We can’t stop. Bwog just keeps coming up with more brilliant ideas for where y’all can get intimate with your significant other on campus, and we think this one may be
crossing the line the best one yet. Say a quick Hail Mary as a Bwogger explains why the St. Paul’s Chapel is the best place to get your consensual freak on.
If you, like me, spent your teen years listening to Andrea Gibson’s “How It Ends” as you drove around your boring/small/Walmart-is-practically-a-nightclub town because you didn’t have a date on prom night, have I got the place for you to get a hickey on your ass in the shape of Jesus’ palm: St. Paul’s Chapel.
Not only is the Crypt the place of very sexy Columbia Admirers escapades, it also houses the weekly meetings of The Blue and White, and if Tina Fey has taught me anything, it’s that knowledge is fucking hot. Don’t want to have icky basement sex under the greenish cast of fluorescent lights? Then there’s always the chapel itself!
Blasphemous, you say? Sacrilegious, even? Admittedly, you’re talking to the kid who got kicked out of church at eight, but (ignoring, as always, Augustine) sex positive Christians totally exist and you’ve got the added benefit of doing it in the same place you could later get married.

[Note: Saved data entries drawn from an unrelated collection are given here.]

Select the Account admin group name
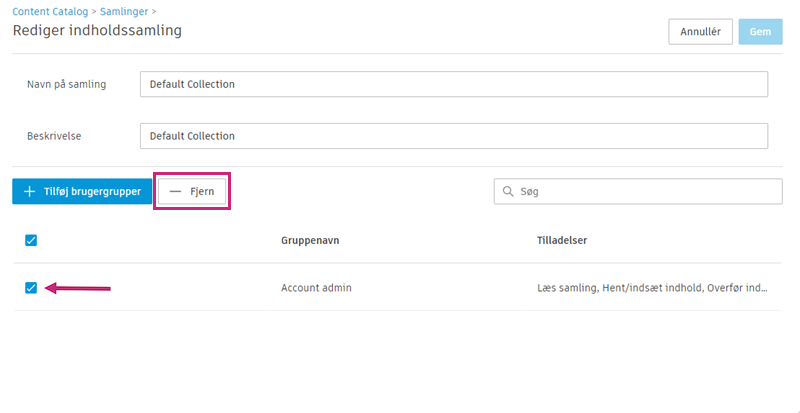 click(316, 288)
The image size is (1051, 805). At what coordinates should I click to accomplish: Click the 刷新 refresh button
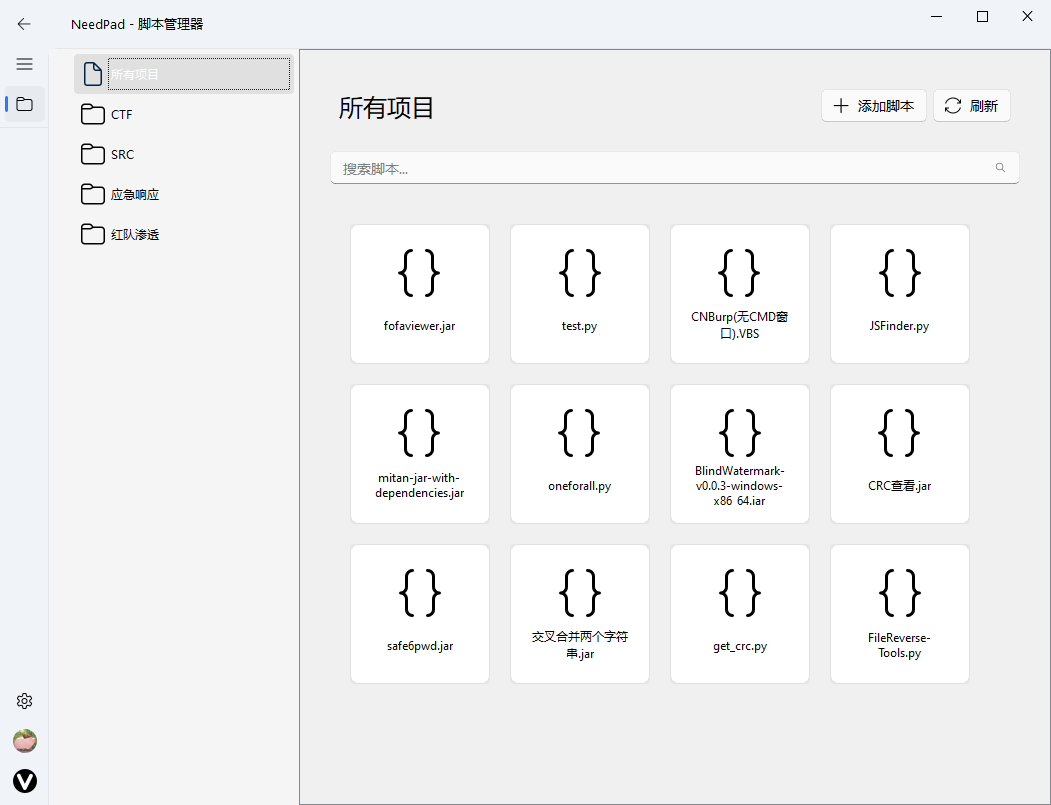(971, 106)
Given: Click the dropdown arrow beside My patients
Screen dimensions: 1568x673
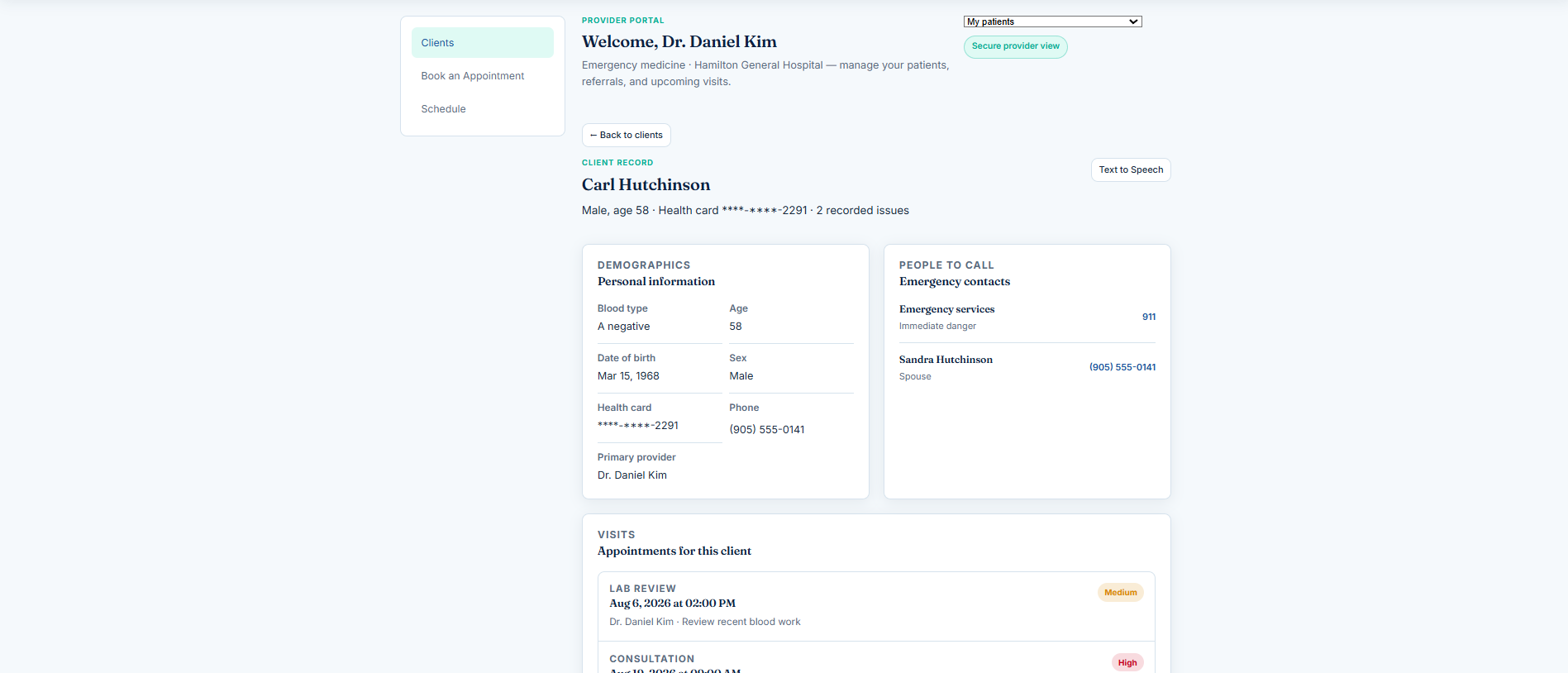Looking at the screenshot, I should [x=1133, y=21].
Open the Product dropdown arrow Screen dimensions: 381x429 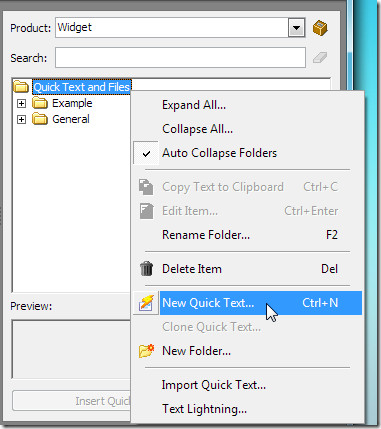pyautogui.click(x=296, y=28)
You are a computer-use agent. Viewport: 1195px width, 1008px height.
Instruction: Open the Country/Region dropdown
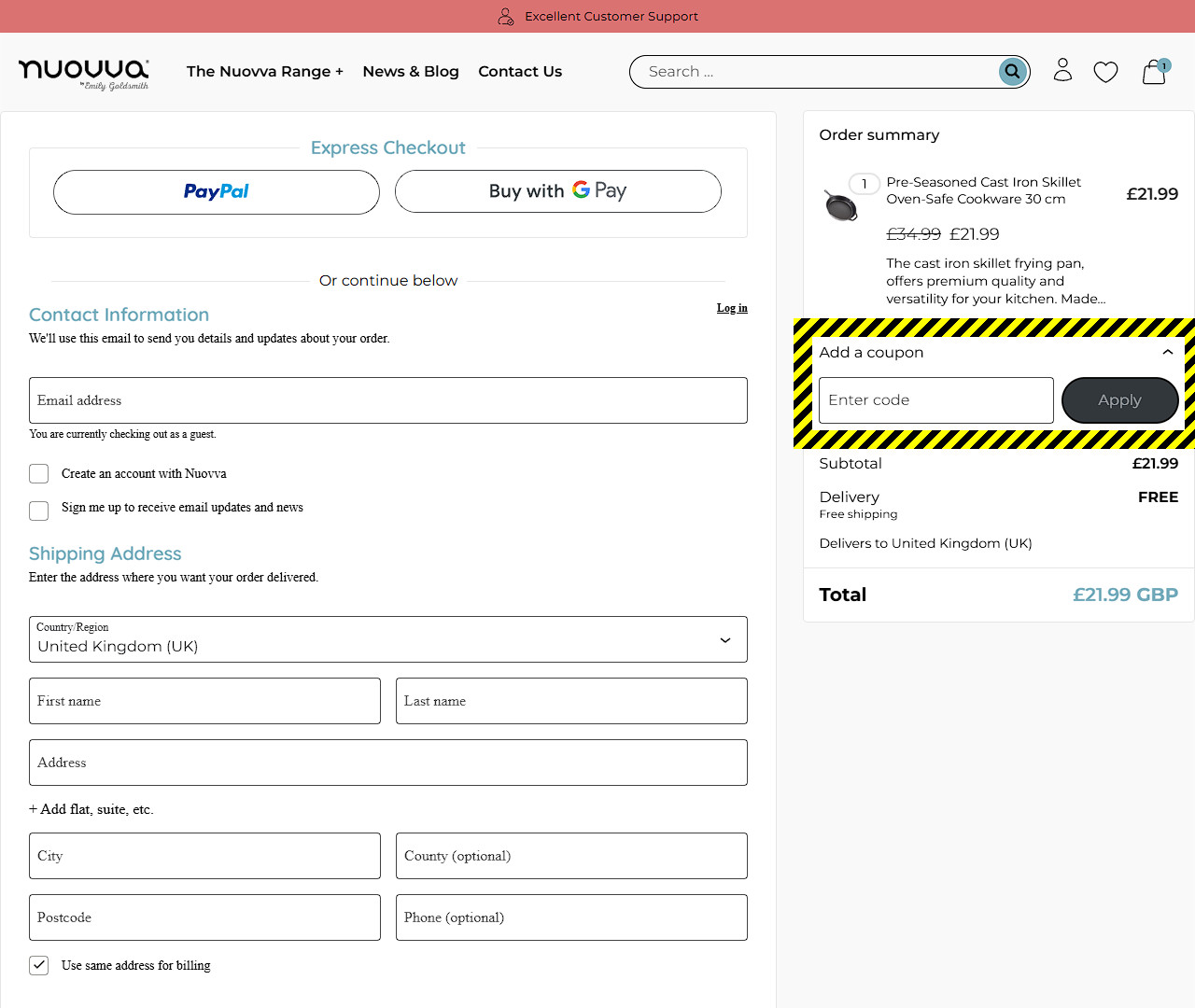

As you settle into one of the many hard-to-spot nooks and crannies (or just spread out on one of the long, hard pews), gaze in wonder above your beer-googles-made-you-hotter hookup’s head at the gorgeous architecture on the ceiling, the beautiful hanging chandeliers, and the intricate stained-glass windows. Best part is, there should already be some water handy for cleanup after you finish!